KHARTOUM - Five months of fighting in South Sudan has cut the country's economically vital oil production by nearly 50 percent, the United States special envoy to the country said Thursday.
"The conflict at this point has resulted in a reduction by almost half of oil output from South Sudan," Ambassador Donald Booth, special envoy to Sudan and South Sudan, told African-based journalists in a conference call from Washington.
Industry sources had estimated the fighting caused a drop in production of between 130,000 and 160,000 barrels per day.
That is down from around 245,000 bpd before fighting began between government and rebel forces in December.
Some of the heaviest combat has been in the oil state of Unity, which borders Sudan.
Sudanese soldiers celebrate on a tank after recapturing the Daldako area, about 20 kilometres (12 miles) northeast of South Kordofan's state capital Kadugli, on Tuesday. PHOTO/AFP
Oil once generated hundreds of millions of dollars and provided 98 percent of revenue for the government of the impoverished South, which became independent from Sudan three years ago.

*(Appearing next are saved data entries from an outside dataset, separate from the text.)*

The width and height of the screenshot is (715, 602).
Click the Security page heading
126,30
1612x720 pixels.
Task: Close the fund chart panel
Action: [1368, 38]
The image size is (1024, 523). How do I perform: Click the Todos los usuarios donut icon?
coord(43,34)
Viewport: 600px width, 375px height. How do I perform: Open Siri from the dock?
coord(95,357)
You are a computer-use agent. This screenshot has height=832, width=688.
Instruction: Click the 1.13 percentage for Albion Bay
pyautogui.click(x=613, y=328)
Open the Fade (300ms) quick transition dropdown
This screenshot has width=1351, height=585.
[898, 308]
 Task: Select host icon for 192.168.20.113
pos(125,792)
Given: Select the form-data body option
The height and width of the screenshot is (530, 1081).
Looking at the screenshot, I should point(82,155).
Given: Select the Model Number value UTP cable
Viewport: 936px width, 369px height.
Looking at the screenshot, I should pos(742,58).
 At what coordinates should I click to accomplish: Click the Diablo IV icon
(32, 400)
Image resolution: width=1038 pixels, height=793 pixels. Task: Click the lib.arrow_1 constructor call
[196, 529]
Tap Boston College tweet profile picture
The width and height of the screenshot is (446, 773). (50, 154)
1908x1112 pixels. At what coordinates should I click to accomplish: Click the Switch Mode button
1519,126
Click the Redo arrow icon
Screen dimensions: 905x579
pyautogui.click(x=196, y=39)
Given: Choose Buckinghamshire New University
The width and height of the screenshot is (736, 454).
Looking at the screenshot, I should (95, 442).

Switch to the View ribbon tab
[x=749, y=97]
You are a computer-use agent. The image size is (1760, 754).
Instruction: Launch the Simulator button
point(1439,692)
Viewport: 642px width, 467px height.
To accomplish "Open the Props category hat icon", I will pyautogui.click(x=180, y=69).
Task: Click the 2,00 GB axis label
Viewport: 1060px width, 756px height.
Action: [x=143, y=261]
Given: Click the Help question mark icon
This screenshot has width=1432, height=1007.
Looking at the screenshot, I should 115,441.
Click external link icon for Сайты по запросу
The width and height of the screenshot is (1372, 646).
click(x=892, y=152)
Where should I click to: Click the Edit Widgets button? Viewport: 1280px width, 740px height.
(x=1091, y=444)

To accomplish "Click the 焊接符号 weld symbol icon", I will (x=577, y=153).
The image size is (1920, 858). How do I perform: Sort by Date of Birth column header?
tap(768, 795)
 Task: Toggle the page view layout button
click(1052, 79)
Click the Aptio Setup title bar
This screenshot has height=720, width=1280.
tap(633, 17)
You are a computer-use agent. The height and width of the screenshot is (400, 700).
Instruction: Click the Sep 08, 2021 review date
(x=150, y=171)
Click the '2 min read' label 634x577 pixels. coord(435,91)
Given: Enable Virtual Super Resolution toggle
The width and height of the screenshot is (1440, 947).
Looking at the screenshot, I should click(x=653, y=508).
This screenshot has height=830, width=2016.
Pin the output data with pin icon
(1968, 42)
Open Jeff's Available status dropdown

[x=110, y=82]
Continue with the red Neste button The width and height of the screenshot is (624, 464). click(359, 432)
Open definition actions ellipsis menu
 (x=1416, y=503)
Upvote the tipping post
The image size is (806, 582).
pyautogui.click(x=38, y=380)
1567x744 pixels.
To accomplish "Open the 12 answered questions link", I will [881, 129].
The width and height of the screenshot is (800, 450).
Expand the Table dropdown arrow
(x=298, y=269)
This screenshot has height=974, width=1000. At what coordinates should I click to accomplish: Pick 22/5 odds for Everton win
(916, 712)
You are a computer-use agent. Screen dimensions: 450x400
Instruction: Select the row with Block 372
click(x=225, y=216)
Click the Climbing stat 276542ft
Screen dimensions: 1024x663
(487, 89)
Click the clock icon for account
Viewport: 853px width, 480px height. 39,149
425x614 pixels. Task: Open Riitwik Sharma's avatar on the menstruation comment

"So the entire country, even if not directly involved in the fighting, will suffer for a long time economically as a result of this conflict," Booth said.
South Sudan's oil is still exported through Sudanese pipelines. Fees and related transfers the South pays on a per-barrel basis are also economically significant for the north.
Before the South's war began, Khartoum projected those fees to make up about 10 percent of Sudan's revenue.